> **Задания**
1. Перепишите без изменений отрывок из текста о хиндутве, начиная со слов «Прибегая к весьма» и далее вплоть до слов «индусскому образу жизни.».
2. Определите, соответствуют ли тексту о хиндутве утверждения (а), (б) и (в). Ответьте на каждое «да» или «нет» и приведите в кавычках решающие слова текста.
(а) Книга Саваркара «Суть хиндутвы» вышла в 1928 году.
(б) Саваркар понимает слово «Hindu» только как принадлежность к индуизму.
(в) Культурный фактор, по Саваркару, включает почитание священных текстов Вед, Бхагаватгиты и Рамаяны.
3. Продолжите текст о хиндутве с того места, где он заканчивается.

Основу идеологии политического индусского национализма составила хиндутва — термин, введенный в оборот одним из главных идеологов индусского национализма Винаяком Саваркаром (1883–1966). Хиндутва, пишет Саваркар в своей книге «Суть хиндутвы», вышедшей в 1928 г. [9], дословно означает «индусскость», или принадлежность к территории, именуемой «Хиндустан» (название применимо как для обозначения современной Индии, так и для географического пространства от современного Афганистана до Индийского океана).

Прибегая к весьма сомнительной аргументации и апеллируя к полуисторическим–полумифическим фактам, Саваркар утверждает, что на пространстве от Гималаев до Индийского океана сформировалась индусская нация (Hindu Rashtra). Однако слово «Hindu» в этом контексте трактуется им намного шире, чем принадлежность к индуизму. Принадлежность к индусской нации определяется, во-первых, территориальным фактором: индус — тот, кто проживает на территории Индии, во-вторых, по крови, т.е. индус — тот, кто на протяжении многих поколений связан с индийской землей и людьми, проживающими на ней, и, в-третьих, культурным фактором: индус — тот, кто почитает священные тексты Вед, Бхагаватгиты и Рамаяны, и тот, чья жизнь определяется традициями Индии [10]. Таким образом, хиндутва трактуется Саваркаром как следование индусскому образу жизни.

> **Исходные данные**

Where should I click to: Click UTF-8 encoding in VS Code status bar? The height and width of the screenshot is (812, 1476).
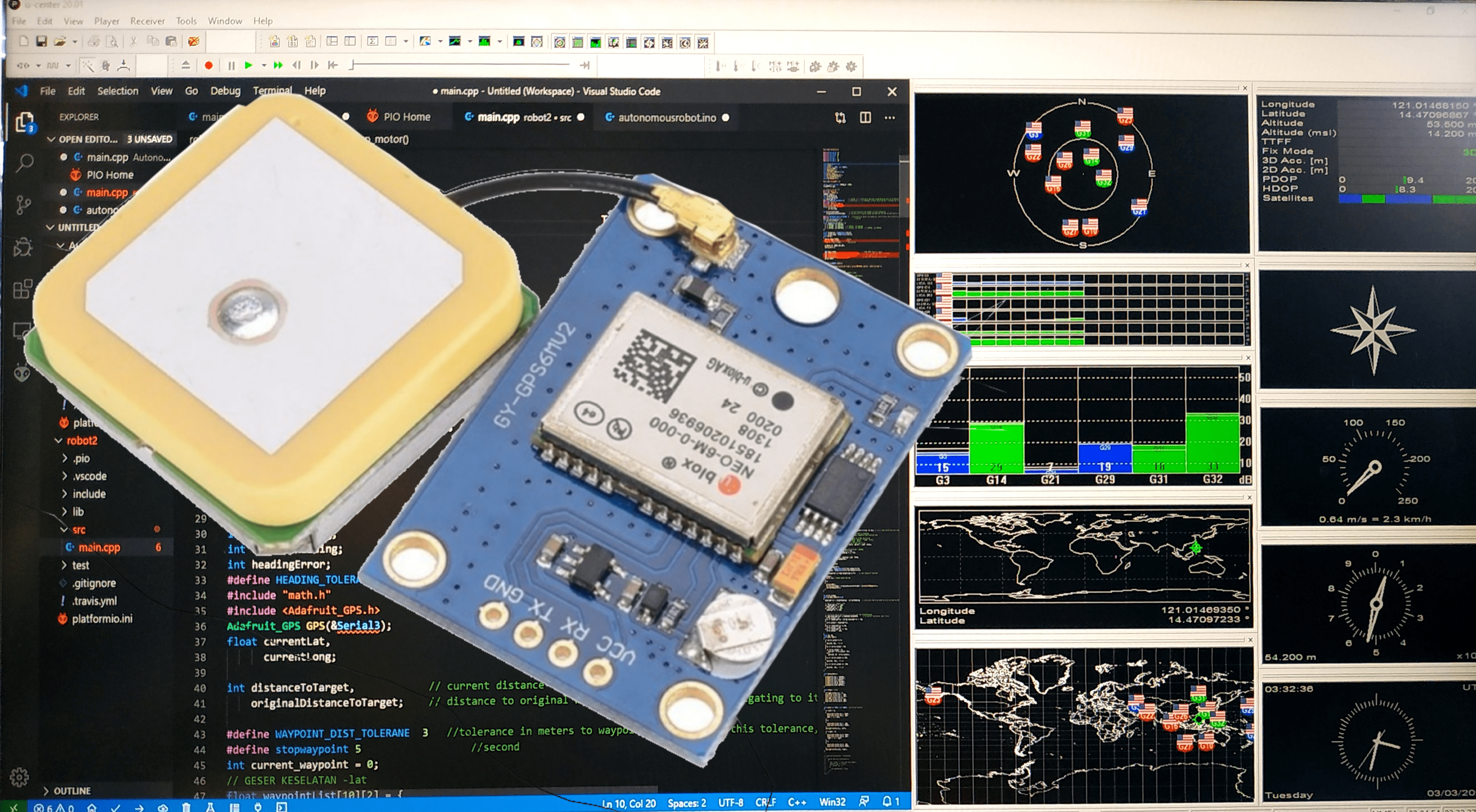click(x=731, y=803)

> **Ответы**
1.
Прибегая к весьма сомнительной аргументации и апеллируя к полуисторическим–полумифическим фактам, Саваркар утверждает, что на пространстве от Гималаев до Индийского океана сформировалась индусская нация (Hindu Rashtra). Однако слово «Hindu» в этом контексте трактуется им намного шире, чем принадлежность к индуизму. Принадлежность к индусской нации определяется, во-первых, территориальным фактором: индус — тот, кто проживает на территории Индии, во-вторых, по крови, т.е. индус — тот, кто на протяжении многих поколений связан с индийской землей и людьми, проживающими на ней, и, в-третьих, культурным фактором: индус — тот, кто почитает священные тексты Вед, Бхагаватгиты и Рамаяны, и тот, чья жизнь определяется традициями Индии [10]. Таким образом, хиндутва трактуется Саваркаром как следование индусскому образу жизни.

2.
(а) Да: «вышедшей в 1928 г.»
(б) Нет: «трактуется им намного шире, чем принадлежность к индуизму».
(в) Да: «индус — тот, кто почитает священные тексты Вед, Бхагаватгиты и Рамаяны».

3.
Показательно, что сам Саваркар был атеистом, и разработанная им концепция делает акцент на том, что основа национализма в Индии — сформировавшееся в ходе исторического развития национальное самосознание индусов, а не их общие религиозные убеждения. Дословный перевод термина Hindu nationalism на русский язык как «индусский национализм» может ввести в заблуждение, поскольку определение «индусский» в русском языке воспринимается в качестве религиозной принадлежности. Тем не менее, для Саваркара индуизм был лишь частью культуры, и к «индусской нации» он относил, кроме самих индусов, джайнистов, сикхов и буддистов — всех, кто считает Индию «своей родиной, и чьи святыни находятся на территории Индии» [11].

Учение о хиндутве нашло отклик в сердцах участников антиколониального движения в Британской Индии, особенно среди его наиболее радикальных представителей. В 1925 г. была создана неправительственная организация Раштрия сваямсевак сангх (РСС), целью которой была провозглашена защита индусской идентичности — хиндутвы. РСС не разделяла взглядов лидеров освободительного движения на будущее устройство независимой Индии. Ее представители полагали, что Индия должна стать государством индусской нации (Hindu Rashtra), и выступали против союза с мусульманами, считая их не меньшим злом, чем колонизаторов, с точки зрения угрозы, которую они представляют индусской идентичности [12].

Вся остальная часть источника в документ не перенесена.